Saturday, December 3, 2016

Swimming with Manatees at Homosassa Springs

Two manatees at Homosassa Springs

Last week instead of fighting the Black Friday crowds at the mall, Ron and decided to do something completely unique to Florida – swim with manatees. Although manatees look fat, they actually have very little body fat and can’t tolerate cold water. So in the winter months when the temperature of the Gulf of Mexico drops into the 60s, manatees make their way to the warmer waters of Crystal River and Homosassa Springs. Since it had been a warm November, I was a little worried that there wouldn’t be many manatees at the springs yet. But before we’d even finished launching our boat at the boat ramp, I spotted a couple swimming up the river. A good sign!

As soon as we anchored at the springs next to the Homosassa Springs Wildlife State Park, I pulled on my wet suit. Whew! I could still zip it up, even after our huge dinner the night before. :-)  I could see the log-shaped forms of manatees underwater near the observation deck and the occasional puff of air as they surfaced for a breath, so I headed in that direction. Before long, a big shadow appeared in front of me, and I stopped to see what it would do. Manatees are an endangered species so it is illegal to chase and swim after them. But they are gentle and curious animals, so if you float quietly in the water, they will often swim up to you. This manatee turned out to be one of the friendliest I’ve ever encountered. He was like a huge puppy, doing barrel rolls in the water and checking me out from different angles. Eventually another manatee decided to join the fun and the two of them said hello by rubbing noses.
 
By early afternoon, most of the manatees were ready to nap and started sinking to the river bottom in their typical face-plant sleeping position. So we pulled up the anchor and motored back down the river to The Freezer Tiki Bar. We shared an order of their signature steamed shrimp and ate outside in the sunshine. What an incredible day! We are so lucky to live in a state with such unique and amazing creatures.

Homosassa Springs

manatee

manatee rolling over

close up

two manatees

manatee kiss

manatee

manatee

snorkeling with a manatee

in the water

manatee sanctuary




Travel Tips:
Citrus County is the only place in Florida where it is legal to swim with manatees. Because they are an endangered species, be sure to follow all laws and regulations. Manatee viewing guidelines can be found on the Florida Fish and Wildlife Conservation Commission’s website: http://m.myfwc.com/education/wildlife/manatee/viewing-guidelineshttp://m.myfwc.com/education/wildlife/manatee/viewing-guidelines.
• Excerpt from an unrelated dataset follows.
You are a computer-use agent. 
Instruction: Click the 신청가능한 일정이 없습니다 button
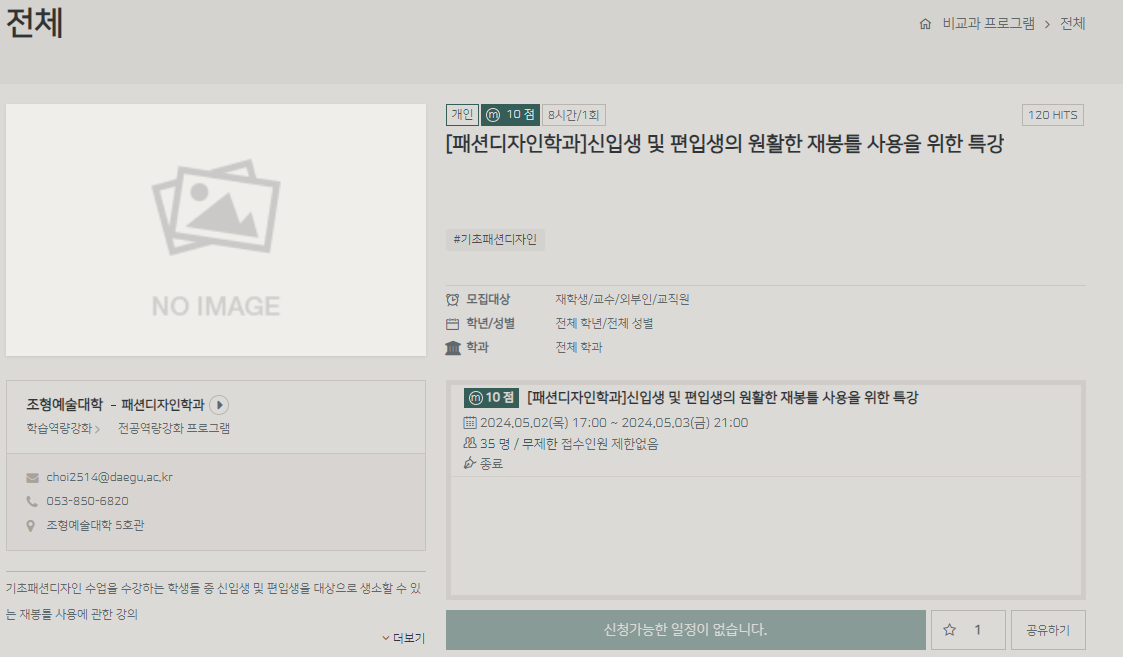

If you are coming to the springs by boat, protect the manatees and yourself by obeying posted speed zones, wearing polarized sunglasses and displaying a dive flag when in the water.

You’ll want to wear a wet suit because the 70 degree water gets chilly pretty quickly. Wet suits also provide buoyancy so it’s easier to float on the surface.

Talk to the Manatee Watch volunteers that kayak daily at the springs. In addition to making sure that manatees are protected, they are a great source of information.

Adopt a manatee! The funds go towards manatee rescue, rehabilitation and research.